FAQ: How are Disclosure Statements affected by Retail Amendment Act 2020?

The Retail Amendment Act 2020 is now in effect and has been put in place to clarify the obligations of landlords and tenants under retail leases per the Retail Leases Act 2003. We previously covered the changes made to the Building Act 1993 regarding Essential Safety Measures (click here to see post).

One of the amendments included in the Retail Amendment Act 2020 means that landlords now must provide information to retail tenants in a more timely manner. “Information” refers to what would be included in a disclosure statement, plus a copy of the proposed lease in writing; and “a more timely manner” has been clarified to mean ‘at least 14 days before entering into a retail premises lease’.

For the purposes of disclosure, the Amending Act also states that the proposed lease must specify the details of the rent, the term and the tenant’s details. If a proposed lease is given to a tenant and contains any changes to a previous proposed lease, the tenant must be notified of the changes.

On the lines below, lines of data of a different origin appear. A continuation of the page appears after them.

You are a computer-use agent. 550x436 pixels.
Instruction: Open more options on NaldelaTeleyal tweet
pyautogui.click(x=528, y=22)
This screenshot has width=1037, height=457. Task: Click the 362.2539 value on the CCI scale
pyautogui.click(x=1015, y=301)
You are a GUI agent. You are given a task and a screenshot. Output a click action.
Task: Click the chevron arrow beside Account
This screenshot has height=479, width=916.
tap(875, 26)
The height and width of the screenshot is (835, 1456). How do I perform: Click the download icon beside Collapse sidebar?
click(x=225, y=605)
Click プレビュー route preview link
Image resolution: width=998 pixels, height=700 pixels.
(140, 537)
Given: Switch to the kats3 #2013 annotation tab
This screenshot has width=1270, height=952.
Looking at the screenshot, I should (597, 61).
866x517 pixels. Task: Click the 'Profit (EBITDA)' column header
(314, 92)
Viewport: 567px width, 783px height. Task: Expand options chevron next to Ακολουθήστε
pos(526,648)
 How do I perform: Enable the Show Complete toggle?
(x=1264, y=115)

Prior to the amendment, landlords were able to wait until seven days prior to the commencement of the lease to provide a tenant with a disclosure statement and copy of the proposed lease, and with little-to-no consequence for non-compliance. Landlords now risk substantial fines if they fail to notify the tenant of the changes (currently up to $8,261 for individuals and up to $41,305 for corporations).

It is worth noting that the language used in the legislation is a little vague, but the general understanding is that the 14-day period commences from the date that the final copy of the proposed lease is given to the tenant (even if the changes have come from negotiations and requests by the tenant). 

So what does this mean for me?

The 14-day commencement delay may heavily impact the ability to move quickly in the market. It is not uncommon for tenants to require leases to commence shortly after an agreement has been made with the landlord, so difficulties may arise due to the required 14-day delay of the commencement date following the disclosure. Because of this, we suspect that many landlords will choose not to engage in negotiations on terms of lease, which may place pressure on tenants to accept leases ‘as is’ in order to meet their desired commencement date.